::: DOCUMENT :::
State v. Pacheco

Durham, J.

(dissenting) — The jury found that Herbert Pacheco, an aspiring hit man, planned a murder for money. Moreover, he took a substantial step toward that objective. Yet the majority overturns his conviction for conspiracy to commit murder2 solely because he conspired with a government agent rather than with another hit man. The Washington conspiracy statute does not require a co-conspirator to be a nongovernment actor. In fact, the statute explicitly envisages so-called unilateral conspiracies, as the majority admits. Because neither our case law, the statute, nor the *160rationale of conspiracy crimes compels the result arrived at by the majority, I dissent.

We accepted review solely to determine whether Washington’s conspiracy statute countenances unilateral conspiracies. Yet the majority fails to provide even a cursory analysis of the essential differences between the bilateral and unilateral approaches to conspiracy. The bilateral approach asks whether there is an agreement between two or more persons to commit a criminal act. Its focus is on the content of the agreement and whether there is a shared understanding between the conspirators. The unilateral approach is not concerned with the content of the agreement or whether there is a meeting of minds. Its sole concern is whether the agreement, shared or not, objectively manifests the criminal intent of at least one of the conspirators. The majority does not even mention this crucial difference, and instead merely assumes that all conspiracies must be bilateral. In other words, the majority assumes precisely what it is supposed to prove; it begs the question.

The result is a tangle of inaccuracies. First, the majority repeatedly contends that our decision in State v. Valladares, 99 Wn.2d 663, 664 P.2d 508 (1983) either adopted (majority, at 156) or supports (majority, at 155) the bilateral theory of conspiracies. That is not true. In fact, Valladares explicitly reserved the question. 99 Wn.2d at 671 ("We need not decide here what result might have been reached had” the defendant been charged with conspiring with two government agents.) Valladares decided only that, in a joint trial of co-conspirators, the jury verdict is inconsistent if one defendant is convicted of conspiracy while "his alleged coconspirator has been found not to have entered into any alleged agreement and no conspiracy with an unnamed coconspirator has been alleged.” 99 Wn.2d at 670. Valladares is about jury verdict consistency. The closest Valladares comes to commenting on the conspiracy statute itself is to note that "the Washington Legislature appears to have adopted a unilateral approach to conspiracy by focusing on the culpability of the individual actor.” Valladares, at 670.
:::
> **YOUR OBJECTIVE**
Transcribe the dissent word for word, starting at "(dissenting) — The" and ending at "majority, I dissent.". The listing that comes next has no connection to the dissent.
::: RECORDS SUPPLIED :::
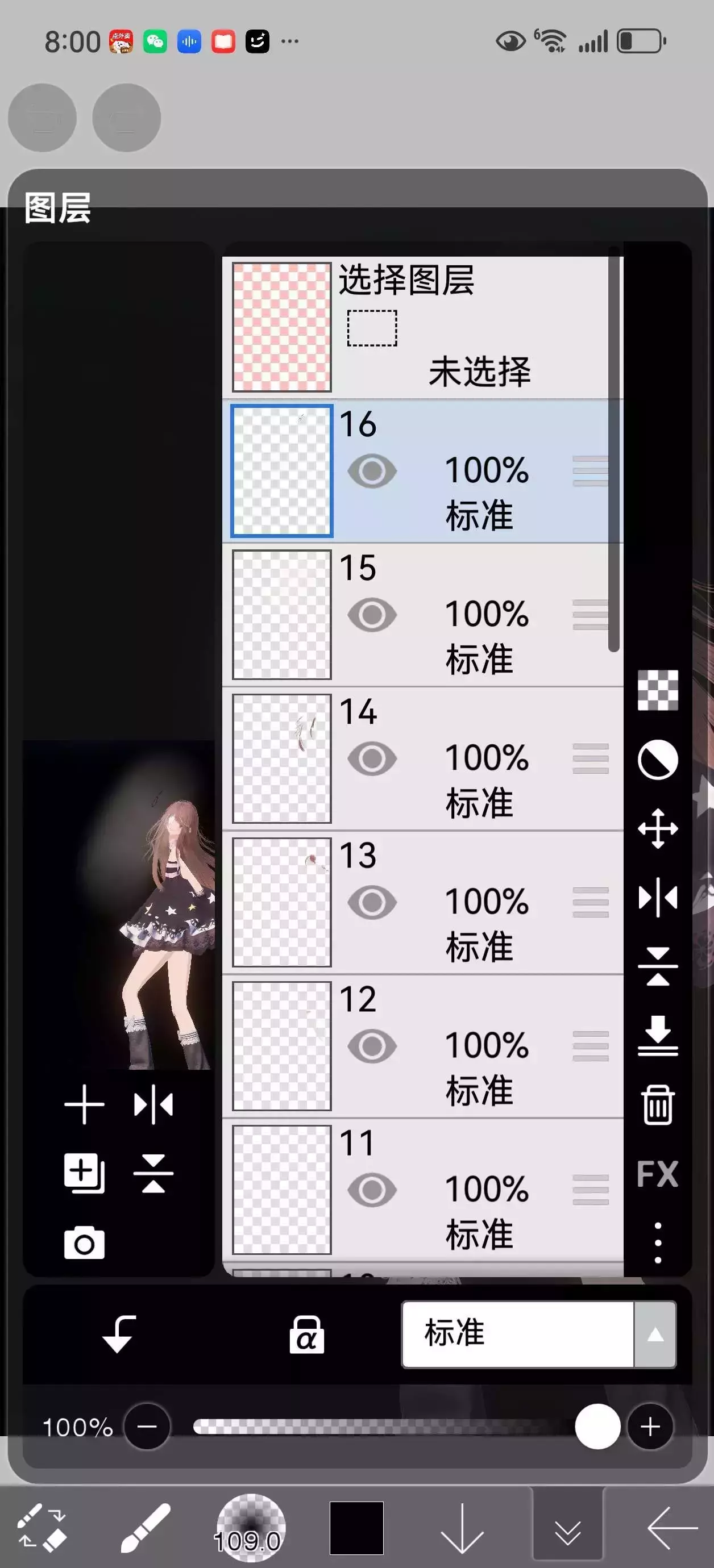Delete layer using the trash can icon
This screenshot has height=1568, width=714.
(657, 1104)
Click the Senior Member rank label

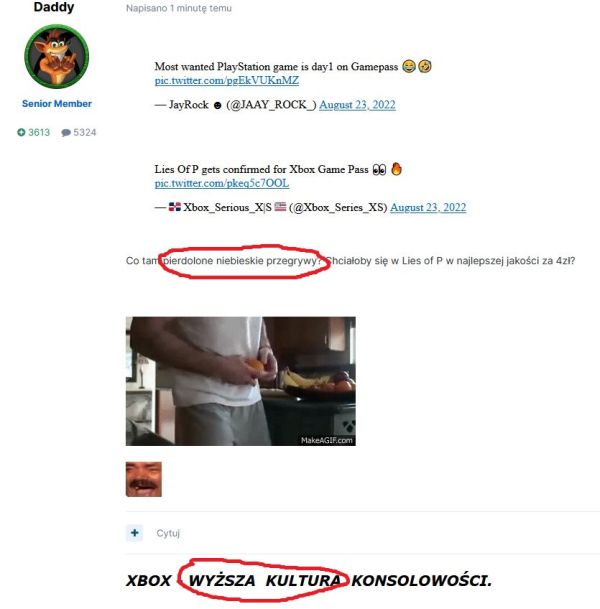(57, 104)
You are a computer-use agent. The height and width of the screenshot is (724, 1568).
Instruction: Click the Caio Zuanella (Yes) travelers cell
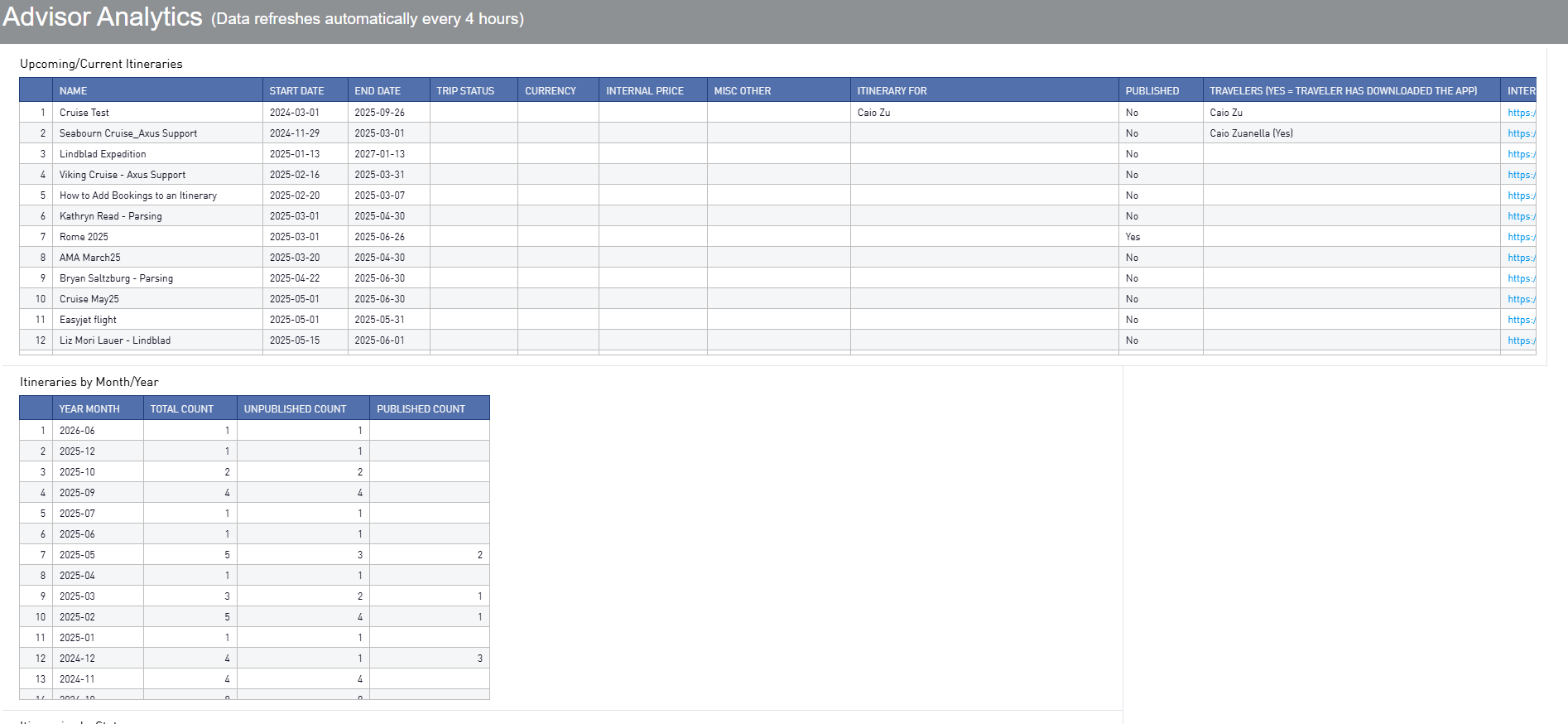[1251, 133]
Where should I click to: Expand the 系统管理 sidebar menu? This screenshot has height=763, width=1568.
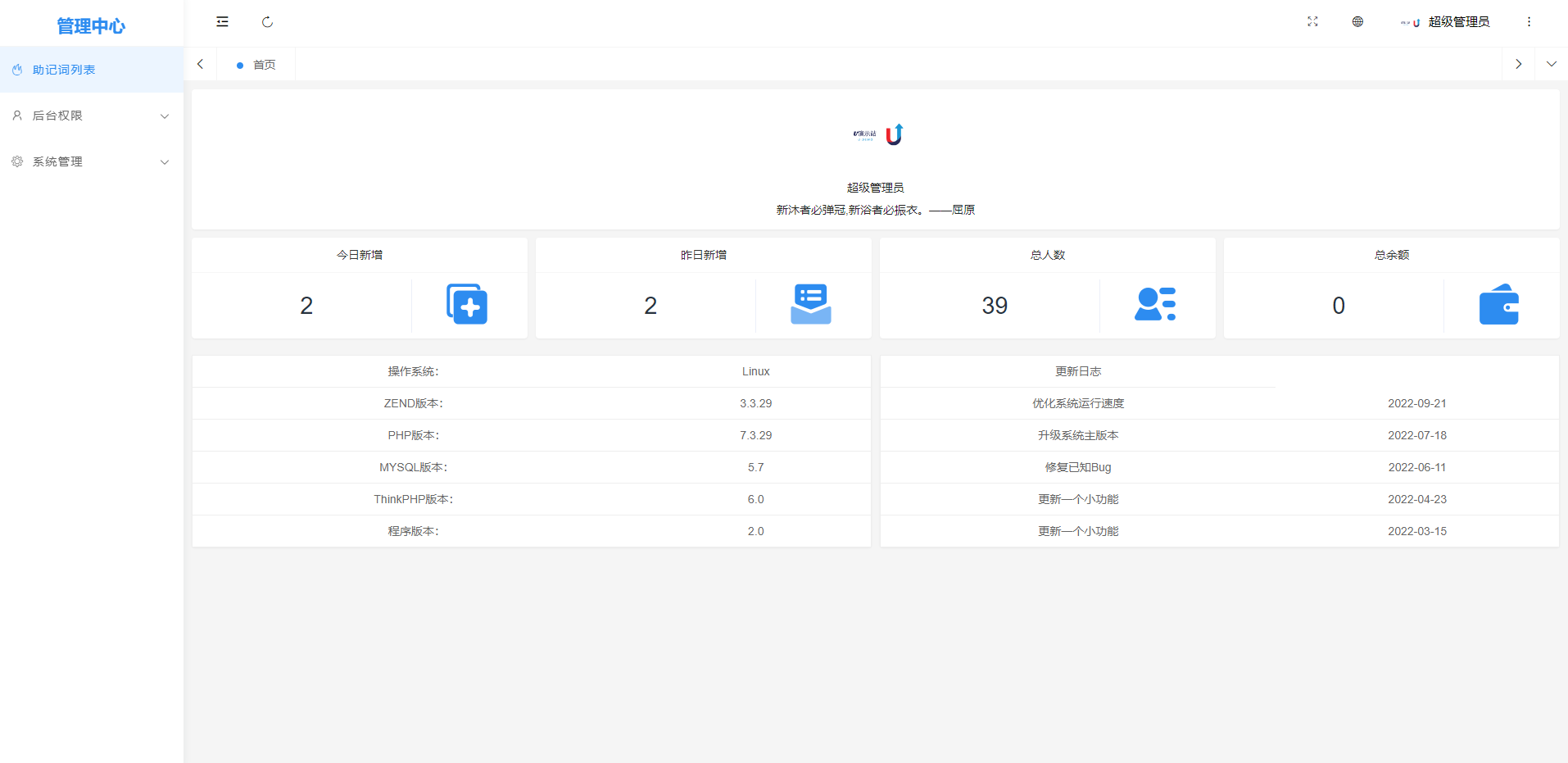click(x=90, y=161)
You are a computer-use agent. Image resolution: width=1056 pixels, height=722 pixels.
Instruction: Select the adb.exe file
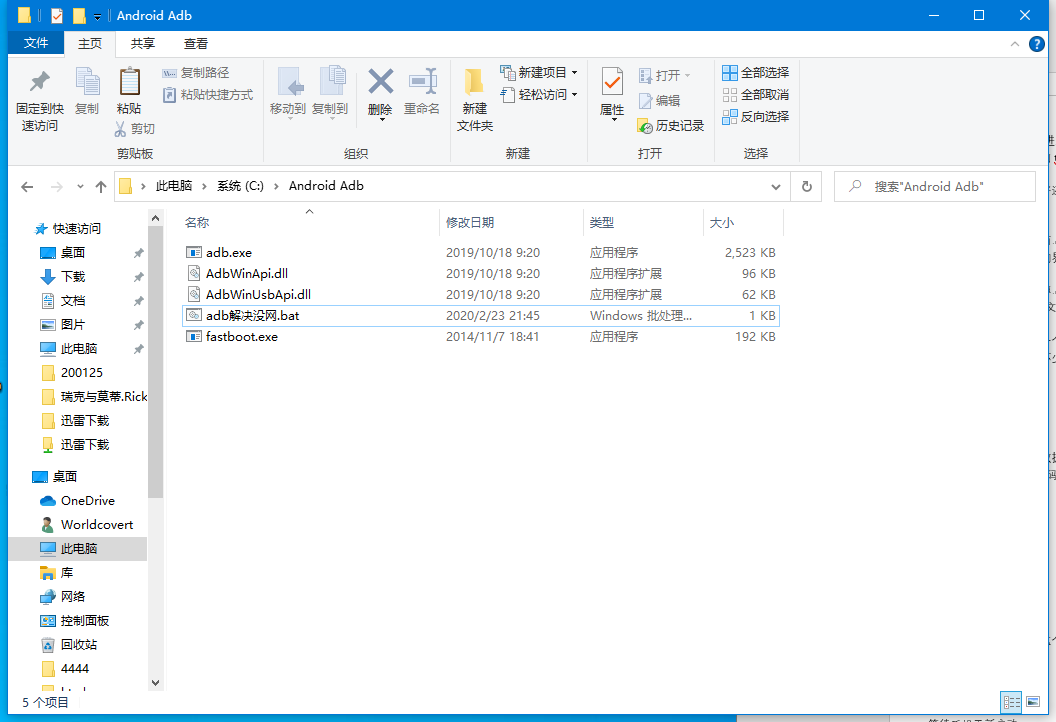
:::
> **EXERCISE ANSWER**
(dissenting) — The jury found that Herbert Pacheco, an aspiring hit man, planned a murder for money. Moreover, he took a substantial step toward that objective. Yet the majority overturns his conviction for conspiracy to commit murder2 solely because he conspired with a government agent rather than with another hit man. The Washington conspiracy statute does not require a co-conspirator to be a nongovernment actor. In fact, the statute explicitly envisages so-called unilateral conspiracies, as the majority admits. Because neither our case law, the statute, nor the *160rationale of conspiracy crimes compels the result arrived at by the majority, I dissent.